Cependant, le Dieu invisible ne s’était encore jamais adressé à eux. À aucun
d’entre eux Il n’avait confié son nom. Yhwh.
    Aussi, le roi Melchisédech déclara
qu’Abram, bien qu’il ait l’apparence d’un berger entraînant à sa suite un
peuple disparate qui ne provenait même pas de son sang, était sans doute un roi
aussi noble que lui. Il annonça, de sa voix pleine de jeunesse, qu’il
s’inclinait devant lui, malgré la différence d’âge, et avec tout le respect
qu’il aurait accordé à un égal.
    À la suite de quoi, tous les sages et tous
les habitants de Salem l’imitèrent. Puis Melchisédech se tourna vers Saraï, qui
se tenait droite et silencieuse. Il dit :
    — Abram, permets aussi que je
m’incline devant ton épouse, Saraï. Il se peut que sa beauté vous soit
habituelle, à toi et aux tiens, et qu’elle ne vous brûle pas les yeux de
ravissement. C’est pourtant la plus belle des femmes que le Dieu unique ait
mises sur mon chemin. Et je ne doute pas qu’il l’ait placée auprès de toi en
signe de toutes les beautés qu’il veut offrir à ta nation.

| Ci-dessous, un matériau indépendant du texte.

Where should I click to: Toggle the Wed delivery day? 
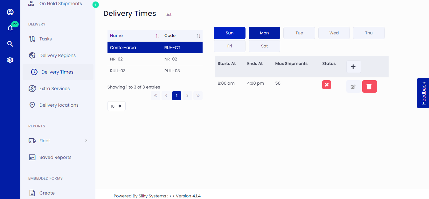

    Et Melchisédech s’inclina également devant
Saraï. Puis, pressant sa longue barbe sur sa poitrine, il saisit un pan de la
tunique de Saraï pour la porter à ses lèvres. Sa bouche trembla lorsqu’il se
redressa et murmura pour qu’elle seule entendît :
    — Je suis vieux, mais désormais c’est
un bonheur, car, sachant que tu existes et que tu n’es pas mienne, je ne
saurais vivre jeune.
    Saraï avait espéré qu’une fois parvenu au
pays promis par son dieu Abram ordonnerait la construction d’une ville. Une
vraie ville, avec des maisons en brique, des ruelles, des cours, des portes et
des toits frais. Oui, toute la grandeur d’une ville. En vérité, la beauté d’Ur
lui manquait. La splendeur solide, immuable, immobile de la ziggurat lui
manquait. Et l’ombre de sa chambre dans la maison d’Ichbi Sum-Usur, les parfums
du jardin, les bruits des outres qui se remplissaient, le murmure des bassins
dans la nuit.
    Elle n’était pas seule à être lasse de
monter et démonter les tentes et de suivre la faim des troupeaux. Pourtant,
bien vite, lune après lune, chacun mesura à quel point le pays de Canaan était
prodigieux.
    On pouvait demeurer sur la même terre deux
ou trois saisons. Le lait et le miel semblaient suinter des collines et des
vallées. La pluie alternait avec la sécheresse et la fraîcheur avec la chaleur
sans que l’un excède l’autre. L’abondance engraissait les troupeaux et les
enfants. Les fils devenaient plus grands que leur père. Ainsi, au fil des
jours, tous, même Saraï, oublièrent leur rêve de ville.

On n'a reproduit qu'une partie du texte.